Draft #9 was an attempt at a short story, written after baling hay one summer. The plot wasn’t much—just a fictionalized version of a breakdown in the backfield—but it had characters drawn from memory: my uncle, with grease on his cheek and a wrench in hand, swearing at a slipped belt like it had insulted his mother. I never published it. But reading it again today, I’m reminded that even small stories deserve their moment.
We sold the Fendt a couple of years back. Upgraded to something newer, bigger, “more efficient,” they said. But the new one doesn’t have soul. Doesn’t have history caked on its tires. It didn’t tow our childhood behind it or idle quietly while we tossed fenceposts in the bed of the truck.
Posting these drafts is like tilling up old ground.
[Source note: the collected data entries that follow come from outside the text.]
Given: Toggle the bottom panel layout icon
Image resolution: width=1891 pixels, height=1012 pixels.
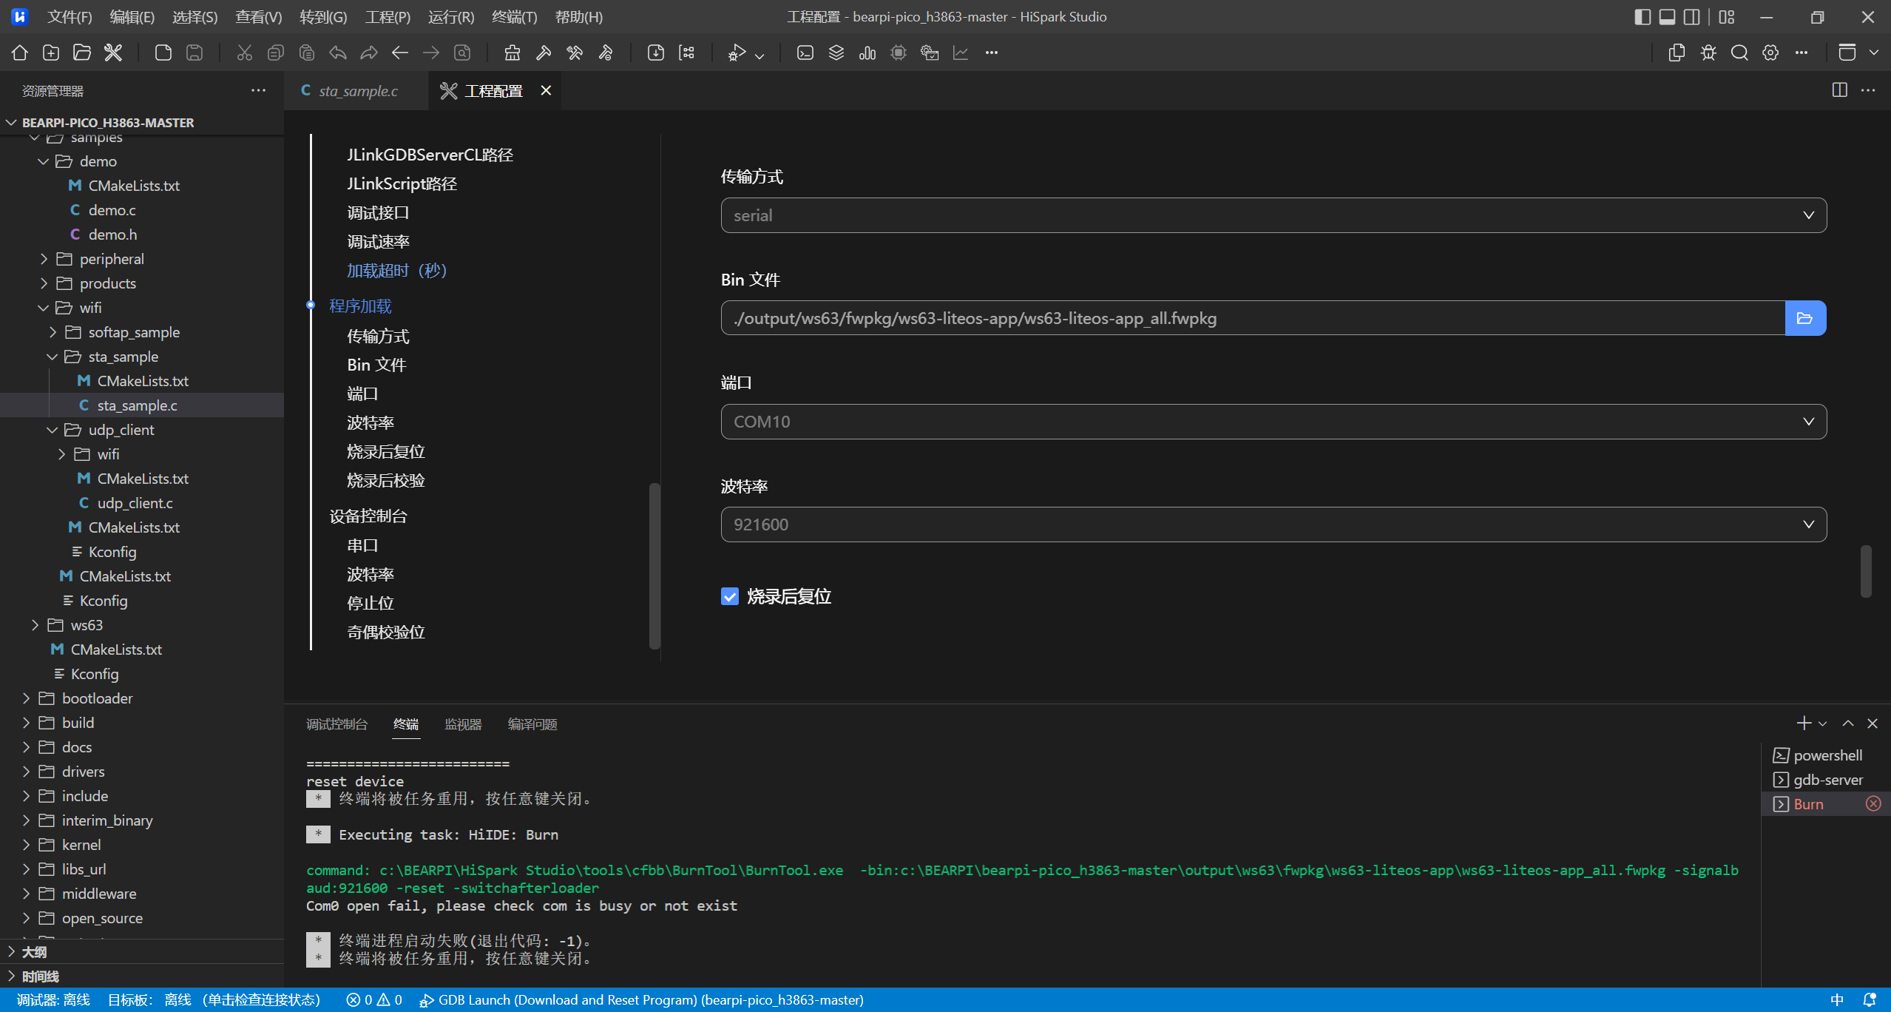Looking at the screenshot, I should click(1667, 16).
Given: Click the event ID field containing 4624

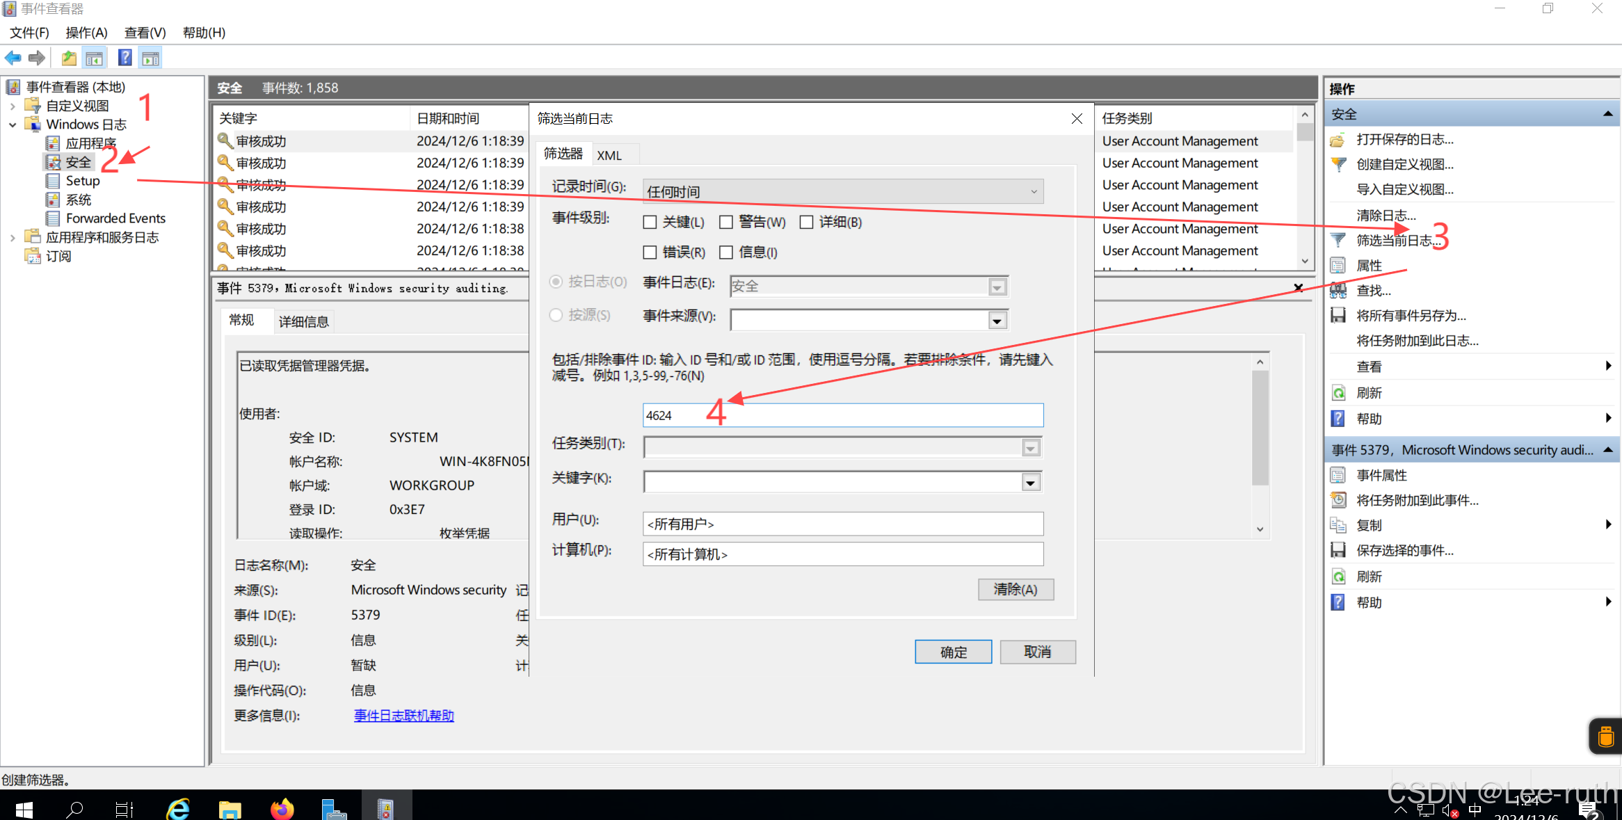Looking at the screenshot, I should click(x=842, y=416).
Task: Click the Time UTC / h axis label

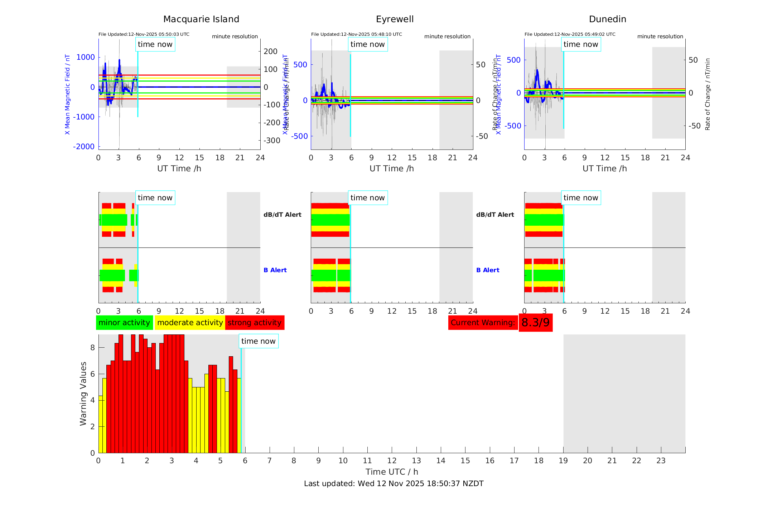Action: 392,472
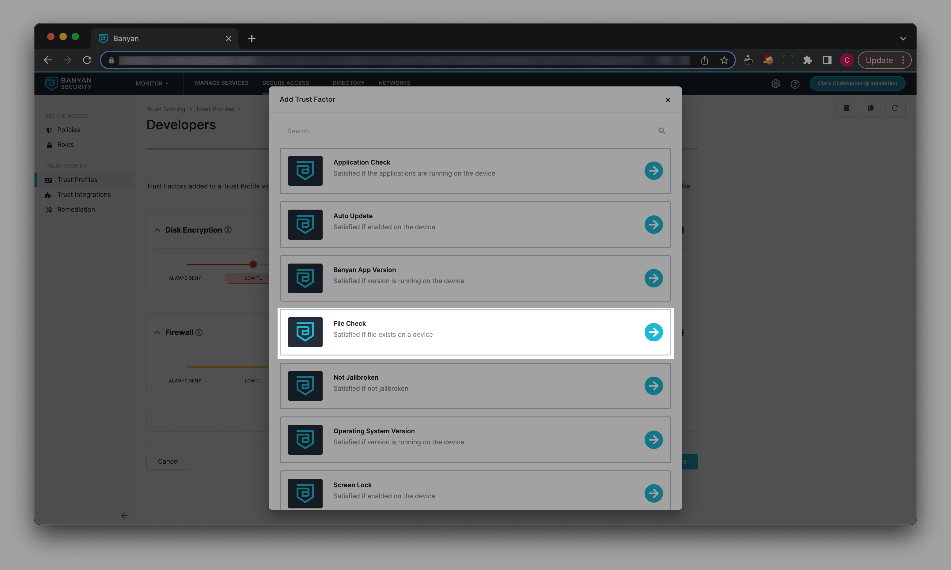Viewport: 951px width, 570px height.
Task: Focus the trust factor Search field
Action: pyautogui.click(x=470, y=131)
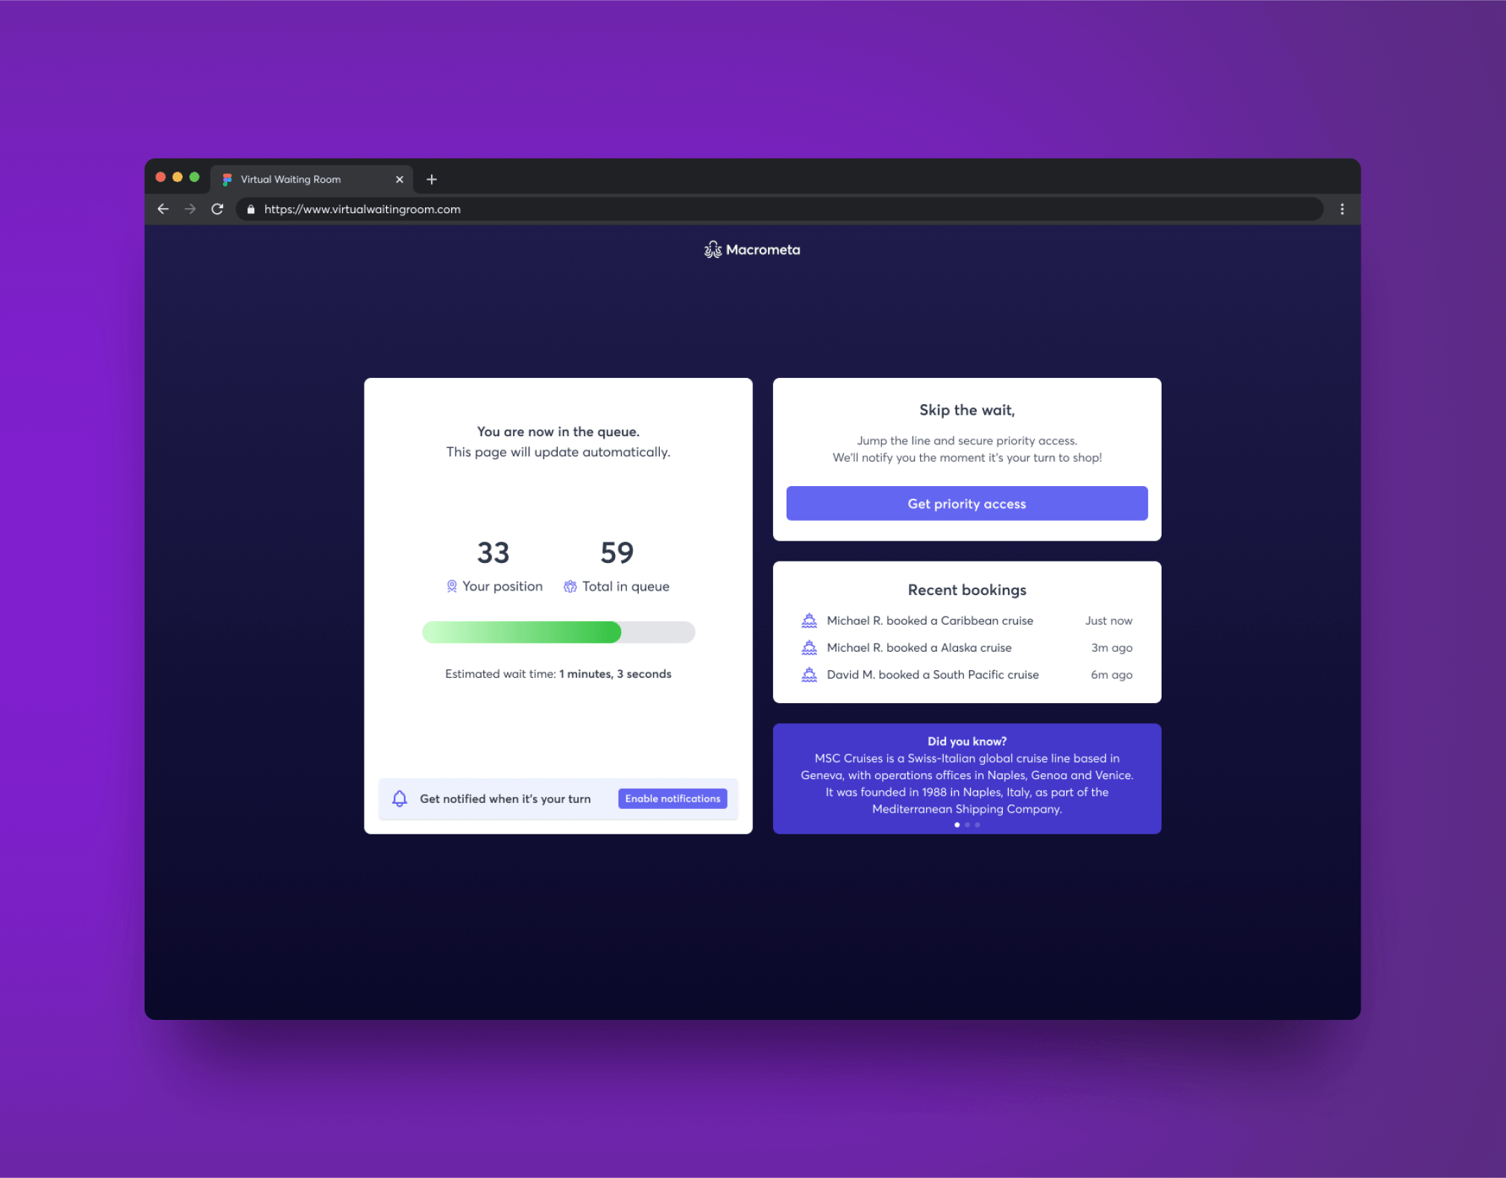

You never know what you’ll uncover—maybe a buried line of poetry, or a forgotten scene that still has spark. And maybe, by sharing them, I’ll reconnect with that version of myself. The one who wrote with mud on his boots and the smell of diesel in the air.
So here they are. Raw, unedited, sometimes clumsy. But real. They’re from a time when the Fendt was part of our daily lives, and every word I wrote was anchored in that reality. Maybe some of them will make you smile. Maybe none of them will. But they’re going up anyway.
Because memories fade. Drafts get deleted. And the Fendt isn’t in the barn anymore. But stories—once posted—can stick around.